═════ Page excerpt

- Born: October 16, 1883 Uman, Kyiv Governorate
- Died: July 16, 1937 (aged 53) Mount Kisco
- Occupations: Writer, journalist

= Abraham Coralnik =

Yiddish writer and journalist

Abraham Coralnik (October 16, 1883 – July 16, 1937) was a Ukrainian-born Jewish-American Yiddish writer, journalist, and newspaper editor.

== Life ==
Coralnik was born on October 16, 1883, in Uman, Kyiv Governorate, Russian Empire, the son of David and Gittel Coralnik. His brother Berl Coralnik was editor of the Jerusalem Bureau, Jewish Telegraphic Agency.

Coralnik initially attended the University of Kyiv, which had a severe Jewish quota at the time. He left shortly afterwards to study in universities abroad. He studied in Florence, Berlin, Bonn, and Vienna. He wrote his doctoral thesis in 1908 on the philosophy of skepticism and received a Ph.D. from Vienna that year. In 1903, he began writing in German as a correspondent for the Zionist newspaper Die Welt. He later edited German periodicals in Czernowitz, Vienna, and Zagreb. He also wrote for German philosophical journals and major German newspapers as well as several German dramas. He wrote for several Russian newspapers, and in 1911 he became a correspondent for the St. Petersburg newspaper Rech. In 1922, he published Das Russenbuch (The Russian Book), an anthology of Russian literature. From 1908 to 1913, some of his essays appeared in the Berlin paper Ha-Atid (The Future). In 1914, he briefly lived in Copenhagen. In 1915, he emigrated to New York City and became a contributor for the Yiddish newspaper Der Tog. He only rarely wrote in Yiddish until then.

In 1917, following the Russian Revolution, he returned to Russia and became a member of the Kerensky government's Food Ministry. He was a member of the Social Revolutionary Party at the time. He lost his position in the government when the Communists took over, but he remained in Russia as a newspaperman. He edited a Petrograd weekly Europe and the publication Our Way in Russia. He worked for a while for several Russian newspapers, including Birzhevie Vedomosti (Stockbroker's Gazette) and the daily Russkaia Volya (Russian Will). A number of his articles appeared in Yitzhak Gruenbaum's Petrograder Togblat (Petrograd Daily Newspaper). In 1918, he was living in Kyiv. A year later, he left the Soviet Union and returned to New York. He again worked as a contributor for Der Tog for the rest of his life. He also wrote essays for Tsukunft (Future), Tealit (Theater and Literature), and Fraye Arbeter Shtime (Free Voice of Labor).

══════════
═════ Supplied records

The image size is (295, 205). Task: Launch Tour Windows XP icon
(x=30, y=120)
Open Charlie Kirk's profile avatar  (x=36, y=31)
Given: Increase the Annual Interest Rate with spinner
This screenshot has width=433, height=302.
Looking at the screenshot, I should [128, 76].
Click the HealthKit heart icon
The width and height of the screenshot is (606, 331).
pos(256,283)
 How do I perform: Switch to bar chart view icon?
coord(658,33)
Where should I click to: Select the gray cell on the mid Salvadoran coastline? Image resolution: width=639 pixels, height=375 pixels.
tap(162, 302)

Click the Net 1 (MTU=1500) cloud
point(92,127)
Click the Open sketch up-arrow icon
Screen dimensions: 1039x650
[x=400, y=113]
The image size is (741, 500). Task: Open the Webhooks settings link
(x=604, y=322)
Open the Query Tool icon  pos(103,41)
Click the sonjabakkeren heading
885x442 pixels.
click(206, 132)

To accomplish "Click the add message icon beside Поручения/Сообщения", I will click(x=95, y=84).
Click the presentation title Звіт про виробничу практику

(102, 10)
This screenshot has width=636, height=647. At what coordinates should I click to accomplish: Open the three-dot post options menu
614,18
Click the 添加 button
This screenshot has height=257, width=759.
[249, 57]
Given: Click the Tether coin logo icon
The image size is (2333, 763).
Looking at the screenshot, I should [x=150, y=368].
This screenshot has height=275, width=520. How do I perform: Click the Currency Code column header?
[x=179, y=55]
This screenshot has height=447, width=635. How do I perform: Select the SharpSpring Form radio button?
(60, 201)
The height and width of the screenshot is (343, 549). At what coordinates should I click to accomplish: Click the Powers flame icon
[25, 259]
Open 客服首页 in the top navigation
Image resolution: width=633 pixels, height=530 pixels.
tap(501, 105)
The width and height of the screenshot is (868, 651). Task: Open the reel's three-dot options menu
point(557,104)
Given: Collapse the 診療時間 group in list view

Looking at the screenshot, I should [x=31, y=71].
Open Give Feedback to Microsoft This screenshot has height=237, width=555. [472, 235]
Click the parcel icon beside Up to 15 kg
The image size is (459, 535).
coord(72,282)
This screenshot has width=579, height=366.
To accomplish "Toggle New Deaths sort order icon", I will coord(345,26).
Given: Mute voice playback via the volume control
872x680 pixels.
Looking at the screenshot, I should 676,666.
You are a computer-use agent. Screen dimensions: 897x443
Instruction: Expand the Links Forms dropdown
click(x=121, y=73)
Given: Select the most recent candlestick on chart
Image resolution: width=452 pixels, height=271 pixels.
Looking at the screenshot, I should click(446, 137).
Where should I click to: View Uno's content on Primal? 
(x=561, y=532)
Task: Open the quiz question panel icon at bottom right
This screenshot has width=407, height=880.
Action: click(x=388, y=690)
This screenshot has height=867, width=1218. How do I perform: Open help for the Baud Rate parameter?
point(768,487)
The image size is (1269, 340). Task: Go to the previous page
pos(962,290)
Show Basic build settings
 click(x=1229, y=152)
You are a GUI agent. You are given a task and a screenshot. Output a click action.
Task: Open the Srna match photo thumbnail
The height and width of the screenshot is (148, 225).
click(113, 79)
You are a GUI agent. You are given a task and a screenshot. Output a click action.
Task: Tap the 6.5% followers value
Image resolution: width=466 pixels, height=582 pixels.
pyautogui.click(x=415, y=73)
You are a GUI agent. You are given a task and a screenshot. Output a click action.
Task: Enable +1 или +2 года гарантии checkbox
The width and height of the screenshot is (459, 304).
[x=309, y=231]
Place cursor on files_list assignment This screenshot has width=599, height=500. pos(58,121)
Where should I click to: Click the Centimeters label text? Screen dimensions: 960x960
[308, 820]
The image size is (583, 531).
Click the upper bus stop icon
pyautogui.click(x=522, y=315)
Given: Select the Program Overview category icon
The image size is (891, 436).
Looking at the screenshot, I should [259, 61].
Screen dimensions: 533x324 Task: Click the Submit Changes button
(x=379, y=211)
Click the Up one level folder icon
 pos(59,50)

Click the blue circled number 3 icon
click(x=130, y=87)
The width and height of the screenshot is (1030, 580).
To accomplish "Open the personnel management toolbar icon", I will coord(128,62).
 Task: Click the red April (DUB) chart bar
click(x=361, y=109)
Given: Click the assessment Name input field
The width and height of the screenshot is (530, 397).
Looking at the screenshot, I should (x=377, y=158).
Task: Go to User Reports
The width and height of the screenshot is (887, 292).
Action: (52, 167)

══════════

Assignment 1 =
Copy the Abraham Coralnik article word for word, everything from "Abraham Coralnik (October" down to "Jewish Telegraphic Agency.".
Assignment 2 =
Write what comes next in the Abraham Coralnik article, starting right after its last sentence.

Exercise output 1 =
Abraham Coralnik (October 16, 1883 – July 16, 1937) was a Ukrainian-born Jewish-American Yiddish writer, journalist, and newspaper editor.

== Life ==
Coralnik was born on October 16, 1883, in Uman, Kyiv Governorate, Russian Empire, the son of David and Gittel Coralnik. His brother Berl Coralnik was editor of the Jerusalem Bureau, Jewish Telegraphic Agency.

Exercise output 2 =
Coralnik later became associate editor of Der Tog. He contributed to The New York Times Book Review. He was a director of ORT and the Hebrew Immigrant Aid Society. In 1934, he went to Latin America to study for Jewish colonization possibilities there for the Hicem, the Jewish joint board of the Hebrew Immigrant Aid Society and the Jewish Colonization Association. He reported Guatemala was ready to settle thousands of German-Jewish refugees. He was president of the New York Jewish section of the PEN Club. He was also a member of the Jewish National Workers Alliance.

In 1928, Coralnik collected his essays into five volumes. A further three volumes were published after his death. In May 1933, he founded the American League for the Defense of Jewish Rights in response to the rise of Nazism. He also organized the World Jewish Economic Conference in Amsterdam with Samuel Untermyer to coordinate an international anti-Nazi boycott, which met with little success. He was president of the Union of Ukrainian Jews in America and the Jewish Writers' Club. He was also a member of the administrative committee of the American Jewish Congress.

Coralnik was married to Sara Gorodetski, an organic chemist and a librarian for the American Jewish Congress. They had two daughters, Beatrice and Zoe.

==Death==
Coralnik died in Mount Kisco Hospital from a heart ailment on July 16, 1937. Over 2,500 people attended his funeral. Samuel Margoshes presided over the ceremony and delivered the eulogy. He was buried in the Jewish National Workers Alliance plot in Montefiore Cemetery.